Mais des événements politiques graves allaient se passer. Après la réunion des Cortès constituantes, qui avaient adopté en principe la République fédérale, Pi y Margall était devenu chef du pouvoir exécutif (11 juin). De nombreux mouvements ouvriers, pour des augmentations de salaire et pour la diminution de la journée de travail, avaient eu lieu depuis plusieurs mois ; ils continuèrent à se produire, et, dans beaucoup de localités, à la suite d’actes arbitraires des autorités, on en vint aux mains. La Commission espagnole de correspondance publia, le 15 juin, une protestation dans laquelle elle disait : « Il faut que les travailleurs s’éloignent de toutes les farces et de tous les farceurs de la politique bourgeoise, qu’ils s’organisent, se préparent pour l’action révolutionnaire du prolétariat afin de détruire le plus tôt possible les privilèges qui soutiennent des pouvoirs autoritaires et font leur force ». À Barcelone, vers le 20 juin, à la suite d’une manifestation populaire, un groupe de socialistes, à la tête desquels se trouvait Vinas, s’empara de l’hôtel de ville et y installa un « Comité de salut public », composé de sept délégués des bataillons de la garde nationale, sept délégués des différents cercles fédéralistes, et sept délégués des ouvriers ; mais au bout de quelques jours il fallut reconnaître que la population barcelonaise n’était pas disposée à s’associer à un mouvement révolutionnaire. Dans d’autres villes, à Carmona, à Paradas, à San Lucar de Barrameda, etc., les ouvriers se soulevèrent, et se rendirent maîtres des municipalités pendant un temps plus ou moins long.

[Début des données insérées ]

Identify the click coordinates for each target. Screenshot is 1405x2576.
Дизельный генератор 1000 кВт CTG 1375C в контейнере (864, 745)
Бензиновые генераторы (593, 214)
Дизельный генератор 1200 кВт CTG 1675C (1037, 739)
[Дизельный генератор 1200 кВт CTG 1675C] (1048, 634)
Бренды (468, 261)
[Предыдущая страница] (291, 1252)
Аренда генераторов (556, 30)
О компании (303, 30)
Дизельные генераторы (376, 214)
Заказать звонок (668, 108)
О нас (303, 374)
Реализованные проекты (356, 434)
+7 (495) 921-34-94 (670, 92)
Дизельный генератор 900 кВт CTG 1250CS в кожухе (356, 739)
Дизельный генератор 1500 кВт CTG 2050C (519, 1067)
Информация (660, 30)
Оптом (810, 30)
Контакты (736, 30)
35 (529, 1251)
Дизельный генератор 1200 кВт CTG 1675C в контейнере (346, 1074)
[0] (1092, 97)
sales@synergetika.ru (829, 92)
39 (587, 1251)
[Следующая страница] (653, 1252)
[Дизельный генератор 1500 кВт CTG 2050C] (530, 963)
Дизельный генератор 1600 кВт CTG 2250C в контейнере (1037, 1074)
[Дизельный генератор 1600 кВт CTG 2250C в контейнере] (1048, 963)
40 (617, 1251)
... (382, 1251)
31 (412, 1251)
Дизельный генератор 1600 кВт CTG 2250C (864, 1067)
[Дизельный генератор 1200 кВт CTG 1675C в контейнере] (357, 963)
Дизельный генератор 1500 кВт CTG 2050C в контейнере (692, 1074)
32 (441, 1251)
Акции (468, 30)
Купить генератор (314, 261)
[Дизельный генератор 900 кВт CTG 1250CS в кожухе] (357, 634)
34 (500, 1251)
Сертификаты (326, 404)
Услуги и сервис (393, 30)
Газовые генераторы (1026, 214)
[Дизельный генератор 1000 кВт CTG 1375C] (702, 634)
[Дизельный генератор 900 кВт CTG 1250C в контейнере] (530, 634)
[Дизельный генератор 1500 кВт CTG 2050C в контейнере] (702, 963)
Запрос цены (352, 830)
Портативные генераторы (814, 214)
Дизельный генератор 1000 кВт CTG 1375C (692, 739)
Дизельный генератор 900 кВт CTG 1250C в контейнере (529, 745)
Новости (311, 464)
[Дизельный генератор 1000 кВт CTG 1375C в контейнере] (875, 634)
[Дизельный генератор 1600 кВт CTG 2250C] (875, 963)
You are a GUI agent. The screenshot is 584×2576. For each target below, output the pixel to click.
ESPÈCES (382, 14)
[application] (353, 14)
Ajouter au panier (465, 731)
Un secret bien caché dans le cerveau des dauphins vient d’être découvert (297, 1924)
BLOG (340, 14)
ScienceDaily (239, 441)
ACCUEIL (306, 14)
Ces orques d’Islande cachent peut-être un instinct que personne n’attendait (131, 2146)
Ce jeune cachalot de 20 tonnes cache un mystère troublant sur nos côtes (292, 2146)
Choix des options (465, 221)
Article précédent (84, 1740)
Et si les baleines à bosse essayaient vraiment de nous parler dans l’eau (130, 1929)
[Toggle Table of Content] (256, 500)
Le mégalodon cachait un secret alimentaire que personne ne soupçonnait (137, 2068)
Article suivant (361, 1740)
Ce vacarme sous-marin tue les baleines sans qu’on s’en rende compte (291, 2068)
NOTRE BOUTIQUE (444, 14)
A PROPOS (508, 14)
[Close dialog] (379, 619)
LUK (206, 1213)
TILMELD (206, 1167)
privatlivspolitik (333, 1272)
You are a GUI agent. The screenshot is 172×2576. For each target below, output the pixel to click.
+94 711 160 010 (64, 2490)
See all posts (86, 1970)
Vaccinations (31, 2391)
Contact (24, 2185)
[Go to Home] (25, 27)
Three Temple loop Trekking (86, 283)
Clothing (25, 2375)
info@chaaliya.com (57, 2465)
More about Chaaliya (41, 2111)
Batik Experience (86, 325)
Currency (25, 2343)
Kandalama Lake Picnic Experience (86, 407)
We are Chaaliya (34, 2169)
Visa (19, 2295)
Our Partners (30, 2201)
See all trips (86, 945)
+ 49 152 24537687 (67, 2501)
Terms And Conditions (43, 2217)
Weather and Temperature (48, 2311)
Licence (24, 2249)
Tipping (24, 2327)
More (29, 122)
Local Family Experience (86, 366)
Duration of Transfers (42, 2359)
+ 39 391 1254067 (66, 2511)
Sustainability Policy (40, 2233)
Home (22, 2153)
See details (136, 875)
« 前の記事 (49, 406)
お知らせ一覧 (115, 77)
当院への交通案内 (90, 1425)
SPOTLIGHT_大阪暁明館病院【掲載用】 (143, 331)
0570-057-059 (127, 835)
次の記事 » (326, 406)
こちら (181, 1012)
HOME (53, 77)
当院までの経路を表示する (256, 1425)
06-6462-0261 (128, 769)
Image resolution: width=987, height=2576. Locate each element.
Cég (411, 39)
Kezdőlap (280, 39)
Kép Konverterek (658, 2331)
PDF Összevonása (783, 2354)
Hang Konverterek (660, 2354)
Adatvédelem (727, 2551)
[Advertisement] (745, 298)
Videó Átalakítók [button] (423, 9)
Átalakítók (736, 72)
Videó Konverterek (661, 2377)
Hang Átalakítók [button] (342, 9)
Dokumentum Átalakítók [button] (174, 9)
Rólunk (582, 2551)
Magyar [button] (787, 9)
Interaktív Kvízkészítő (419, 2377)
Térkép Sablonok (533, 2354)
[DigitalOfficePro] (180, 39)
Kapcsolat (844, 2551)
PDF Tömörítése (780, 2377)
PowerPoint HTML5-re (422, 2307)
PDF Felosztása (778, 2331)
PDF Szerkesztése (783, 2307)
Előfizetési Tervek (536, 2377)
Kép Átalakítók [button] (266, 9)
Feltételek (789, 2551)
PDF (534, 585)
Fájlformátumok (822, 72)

En même temps que les ouvriers agissaient, les républicains fédéraux dits intransigeants (intransigentes) se préparaient à s’insurger contre le gouvernement des républicains fédéraux dits bénévoles (benevolos), ou platoniques. Des troubles éclatèrent à Grenade, à Séville, à Málaga, à Valencia, etc. Sur ces entrefaites, les ouvriers d’Alcoy, au nombre de dix mille, déclarèrent la grève générale ; la municipalité ayant fait tirer sur les grévistes, les ouvriers coururent aux armes (lundi 9 juillet), et, après une lutte acharnée[2], restèrent maîtres de la ville. La bourgeoisie espagnole, dont la presse avait immédiatement travesti les événements d’Alcoy en inventant des atrocités (curés pendus à des lanternes, hommes plongés dans des bains de pétrole, têtes de gardes civils coupées et promenées dans les rues, jeunes filles violées, etc.), réclama à grands cris une répression : Pi y Margall, mis en demeure de faire marcher l’armée, préféra donner sa démission (13 juillet) ; Salmeron, républicain uni-

  1. Bulletin du 15 mars 1873.
  2. Le mouvement était dirigé par un membre de la Commission espagnole de correspondance, Severino Albarracin.